EXERCISE DIRECTIONS: Write out exactly the lines below that run from the line containing "Task: Open the mentions @ icon" through the last line of the records.

[Stored records]
Segment Open

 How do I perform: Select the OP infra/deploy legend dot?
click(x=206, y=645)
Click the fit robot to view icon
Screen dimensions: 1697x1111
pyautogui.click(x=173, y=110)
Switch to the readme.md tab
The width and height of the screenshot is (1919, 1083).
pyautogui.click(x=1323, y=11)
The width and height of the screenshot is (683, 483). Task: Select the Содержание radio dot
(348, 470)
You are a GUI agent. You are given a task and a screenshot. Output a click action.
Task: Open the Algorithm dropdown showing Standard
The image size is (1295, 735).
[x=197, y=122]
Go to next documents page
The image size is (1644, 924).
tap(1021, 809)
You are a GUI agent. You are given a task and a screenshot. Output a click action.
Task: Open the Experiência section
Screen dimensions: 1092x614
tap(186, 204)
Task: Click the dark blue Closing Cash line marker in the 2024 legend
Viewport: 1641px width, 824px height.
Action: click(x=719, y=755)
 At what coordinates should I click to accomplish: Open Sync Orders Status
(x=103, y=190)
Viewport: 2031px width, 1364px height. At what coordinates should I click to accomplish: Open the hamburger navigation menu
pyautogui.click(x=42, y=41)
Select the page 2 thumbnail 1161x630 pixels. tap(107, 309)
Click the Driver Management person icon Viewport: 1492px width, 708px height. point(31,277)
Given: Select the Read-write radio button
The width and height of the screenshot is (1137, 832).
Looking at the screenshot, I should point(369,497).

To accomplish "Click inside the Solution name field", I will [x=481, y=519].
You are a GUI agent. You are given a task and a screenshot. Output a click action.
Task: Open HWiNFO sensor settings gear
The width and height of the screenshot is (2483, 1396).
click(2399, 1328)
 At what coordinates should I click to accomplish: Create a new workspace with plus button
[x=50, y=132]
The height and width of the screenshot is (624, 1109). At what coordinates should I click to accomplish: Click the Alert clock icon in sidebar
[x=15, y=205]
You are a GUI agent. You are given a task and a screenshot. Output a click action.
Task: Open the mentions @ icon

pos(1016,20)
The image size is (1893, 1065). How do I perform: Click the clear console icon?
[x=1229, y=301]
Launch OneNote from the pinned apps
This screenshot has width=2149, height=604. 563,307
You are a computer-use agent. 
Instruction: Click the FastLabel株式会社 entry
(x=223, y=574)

Segment Closed

EXPECTED ANSWER:
Task: Open the mentions @ icon

pos(1016,20)
The image size is (1893, 1065). How do I perform: Click the clear console icon?
[x=1229, y=301]
Launch OneNote from the pinned apps
This screenshot has width=2149, height=604. 563,307
You are a computer-use agent. 
Instruction: Click the FastLabel株式会社 entry
(x=223, y=574)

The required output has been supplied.